### Data listing:

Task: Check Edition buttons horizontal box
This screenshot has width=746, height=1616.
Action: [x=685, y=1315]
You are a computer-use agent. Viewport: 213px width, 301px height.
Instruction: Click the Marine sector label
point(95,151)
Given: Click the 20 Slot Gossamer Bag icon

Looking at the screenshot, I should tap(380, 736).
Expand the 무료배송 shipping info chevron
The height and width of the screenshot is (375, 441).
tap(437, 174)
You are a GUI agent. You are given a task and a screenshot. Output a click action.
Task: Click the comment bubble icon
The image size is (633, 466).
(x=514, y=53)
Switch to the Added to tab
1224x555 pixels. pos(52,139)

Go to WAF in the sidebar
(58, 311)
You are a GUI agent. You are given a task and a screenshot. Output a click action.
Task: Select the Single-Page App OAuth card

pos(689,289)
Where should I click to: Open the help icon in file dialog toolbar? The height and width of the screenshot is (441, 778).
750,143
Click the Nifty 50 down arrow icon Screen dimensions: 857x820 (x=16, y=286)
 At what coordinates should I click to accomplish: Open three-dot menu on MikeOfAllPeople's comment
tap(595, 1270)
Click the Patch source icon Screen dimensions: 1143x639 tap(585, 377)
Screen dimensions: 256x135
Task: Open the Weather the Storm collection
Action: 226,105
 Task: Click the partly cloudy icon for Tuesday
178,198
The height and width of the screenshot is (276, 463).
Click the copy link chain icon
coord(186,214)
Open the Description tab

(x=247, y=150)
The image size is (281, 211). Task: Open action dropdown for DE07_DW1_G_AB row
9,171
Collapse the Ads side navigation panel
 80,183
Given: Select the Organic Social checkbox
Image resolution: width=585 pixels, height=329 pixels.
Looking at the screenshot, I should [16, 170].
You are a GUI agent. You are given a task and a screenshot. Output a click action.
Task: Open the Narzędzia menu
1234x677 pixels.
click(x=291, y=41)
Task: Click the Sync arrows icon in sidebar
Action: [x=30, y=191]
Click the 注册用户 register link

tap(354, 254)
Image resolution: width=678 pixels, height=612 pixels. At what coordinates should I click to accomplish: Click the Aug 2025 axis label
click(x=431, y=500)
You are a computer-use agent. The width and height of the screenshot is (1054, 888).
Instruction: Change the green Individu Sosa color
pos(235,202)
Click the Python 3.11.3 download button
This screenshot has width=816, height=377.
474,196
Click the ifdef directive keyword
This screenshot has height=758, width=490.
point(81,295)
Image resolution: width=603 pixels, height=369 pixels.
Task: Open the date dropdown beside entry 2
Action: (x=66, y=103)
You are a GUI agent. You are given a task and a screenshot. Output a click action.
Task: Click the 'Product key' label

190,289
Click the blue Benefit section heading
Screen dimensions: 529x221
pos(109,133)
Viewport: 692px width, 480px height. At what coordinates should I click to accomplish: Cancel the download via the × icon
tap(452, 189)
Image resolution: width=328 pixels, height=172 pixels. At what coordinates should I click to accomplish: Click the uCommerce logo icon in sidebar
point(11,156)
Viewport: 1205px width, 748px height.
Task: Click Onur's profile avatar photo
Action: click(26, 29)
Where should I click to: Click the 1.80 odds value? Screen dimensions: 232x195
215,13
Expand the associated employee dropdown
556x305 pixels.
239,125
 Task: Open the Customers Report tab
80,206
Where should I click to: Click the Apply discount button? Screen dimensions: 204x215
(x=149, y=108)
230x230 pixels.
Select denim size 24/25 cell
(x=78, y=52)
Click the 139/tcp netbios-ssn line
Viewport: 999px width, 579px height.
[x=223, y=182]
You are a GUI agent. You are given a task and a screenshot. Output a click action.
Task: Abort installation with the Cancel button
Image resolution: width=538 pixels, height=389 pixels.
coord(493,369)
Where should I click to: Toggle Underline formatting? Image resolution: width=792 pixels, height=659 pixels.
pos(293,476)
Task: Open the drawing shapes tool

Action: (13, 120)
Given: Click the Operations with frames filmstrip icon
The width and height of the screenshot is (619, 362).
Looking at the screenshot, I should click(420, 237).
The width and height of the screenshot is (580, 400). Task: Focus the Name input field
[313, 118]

### Aim of the task:
Filter the listing so that only lines holding the word "with" remain, and copy those lines.

### Problem solution:
Task: Abort installation with the Cancel button
Given: Click the Operations with frames filmstrip icon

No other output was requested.